Libraries = c("readr", "beepr", "stringr", "dplyr", "knitr")

# Install if not present
for(p in Libraries){
    if(!require(p, character.only = T)) { 
        install.packages(p, dependencies = T) 
        }
    library(p, character.only = T)
}

Import Data

setwd("~/Dropbox/Oxy-RF/7_mean_aa_graphic")
#getwd()
seven_classes <- read_csv("seven_class_1372_test_harness_2019-06-11_10-44-46-PM.txt",
                        col_names = FALSE)

Initialization info - Column 1; Protein Class = (“Ctrl”, “Ery”, “Hcy”, “Hhe”, “Hgb”, “Lgb”, “Mgb”) - Column 2; Total AA per protein
- Columns 3:22; aa = (“A”, “C”, “D”, “E”, “F”, “G”, “H”, “I”, “K”, “L”, “M”, “N”, “P”, “Q”, “R”, “S”, “T”, “V”, “W”, “Y”)

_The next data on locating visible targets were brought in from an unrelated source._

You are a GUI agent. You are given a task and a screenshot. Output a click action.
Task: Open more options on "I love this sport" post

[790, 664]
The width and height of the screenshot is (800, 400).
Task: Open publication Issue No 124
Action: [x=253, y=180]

protein_class = c(“Ctrl”, “Ery”, “Hcy”, “Hhe”, “Hgb”, “Lgb”, “Mgb”) protein_count = c(700, 20, 31, 77, 486, 13, 45) # Number of proteins per class aa = c(“A”, “C”, “D”, “E”, “F”, “G”, “H”, “I”, “K”, “L”, “M”, “N”, “P”, “Q”, “R”, “S”, “T”, “V”, “W”, “Y”)

Function - Prep empty file

file_name <- "test_harness_1372_TEST_Class_aa.csv"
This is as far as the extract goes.